Os direitos das crianças e adolescentes no Brasil
Enviada em 12/07/2020
Para um país democrático consolidar o progresso e a cidadania, o Estado necessitará reduzir as grades entropias sociais. Diante desse princípio constitucional parafraseado, nota-se a relação de cuidado com a qual o Brasil deverá gerenciar as suas desordens, entre elas o desrespeito para com os direito das crianças e dos adolescentes. Problema no qual se observa uma negligência acentuada dos governantes na busca de caminhos para solucionar essa vergonhosa situação. Por conta disso, houve um desequilíbrio nos direitos fundamentais, no bem estar e no futuro desses cidadão.
Perante esse transtorno, há fatores históricos literários os quais evidenciam a desatenção petrificada do Estado na manutenção dos direitos e deveres de parte das crianças brasileira. Esses fatores estão retratados na obra de Jorge Amado, “Capitães da Areia”, a qual descreve toda injustiça e esquecimento do Estado na segurança, educação e bem estar dos adolescentes da antiga cidade de Salvador. E isso gerou um acúmulo de violência governamental contra um futuro digno do grupo de Pedro Bala, o qual sofreu com essa desordem. De maneira análoga, infelizmente, o passado literário foi atualizado, pois esse desrespeito permanece no território, e essa entropia corriqueira resulta em uma ameaça concreta dos direitos básicos como escola, proteção e bem estar de todas as crianças vulneráveis socialmente.

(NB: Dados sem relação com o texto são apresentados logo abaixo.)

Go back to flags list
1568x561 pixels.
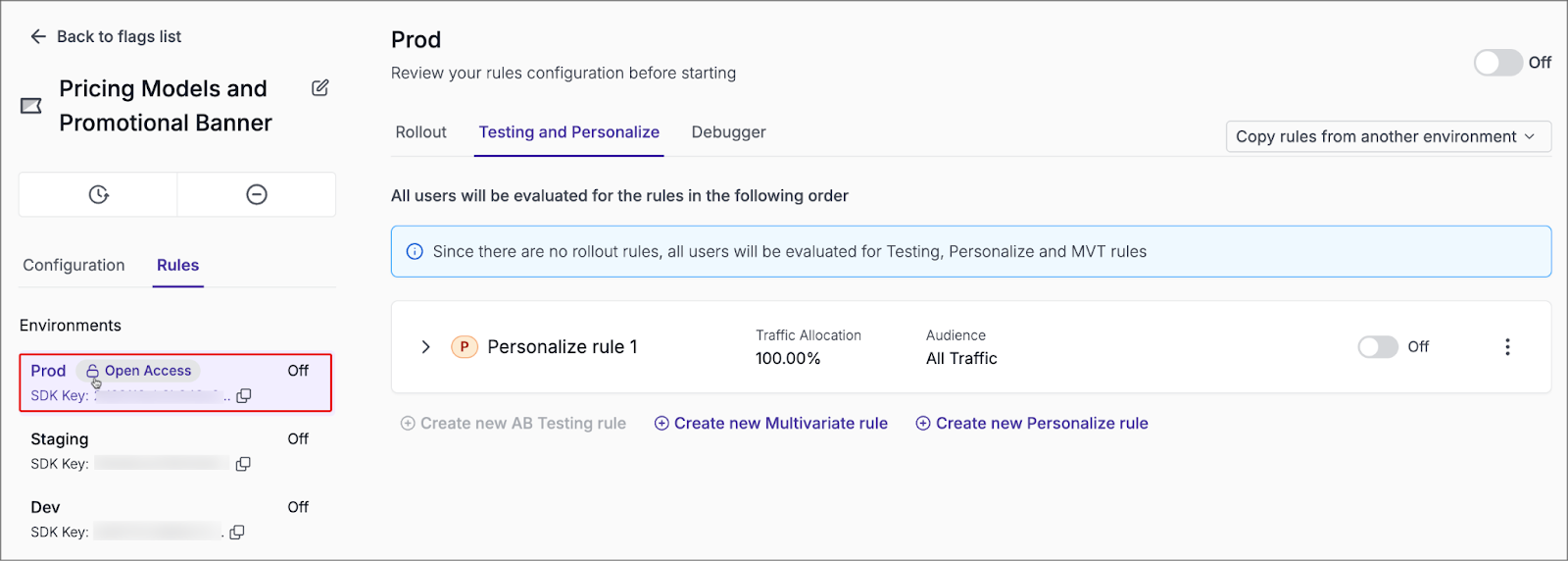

Para além disso, é importante pontuar que durante a década de 30, época contextualizada no livro de J. Amado, o Brasil ainda não englobava ações superiores para assolar esse desrespeito contra os mais jovens. Atualmente, no entanto, essas ações já fazem parte da Constituição Federal de 1988, a qual assegura por meio do E.C.A o dever do Estado na segurança, educação e respeito para com esses cidadãos. Porém, lamentavelmente, essas garantias não condizem com os 2,8 milhões de crianças e adolescentes fora da escolas no Brasil, dados de 2014 do P.n.a.d. Ou seja, esse número deixa nítida a negligência contínua do poder público na luta contra a subversão dos direitos dessas crianças, e isso afeta diretamente o equilíbrio de um futuro melhor para os adolescentes e para o país.
Portanto, para diminuir o desrespeito e concretizar os direitos desses jovens, o Estado deverá neutralizar a eufemização dos problemas expostos, isto é: o Ministério Público juntamente com o Ministério da Educação criarão um aplicativo para telefone móveis. Esse aplicativo terá o objetivo de auxiliar e esclarecer aos responsáveis dessas crianças os direitos expostos no E.C.A. Essa ação será administrada por meio dos agentes público e por professores capacitados no assunto. Além disso, o aplicativo receberá denúncias contra os políticos e administradores que não estão garantindo os direitos e deveres aos adolescentes. Essa garantia será aprovada através de um projeto de lei no Congresso Federal. Assim, sem dúvida, o Brasil consolidará o seu progresso e a sua cidadania.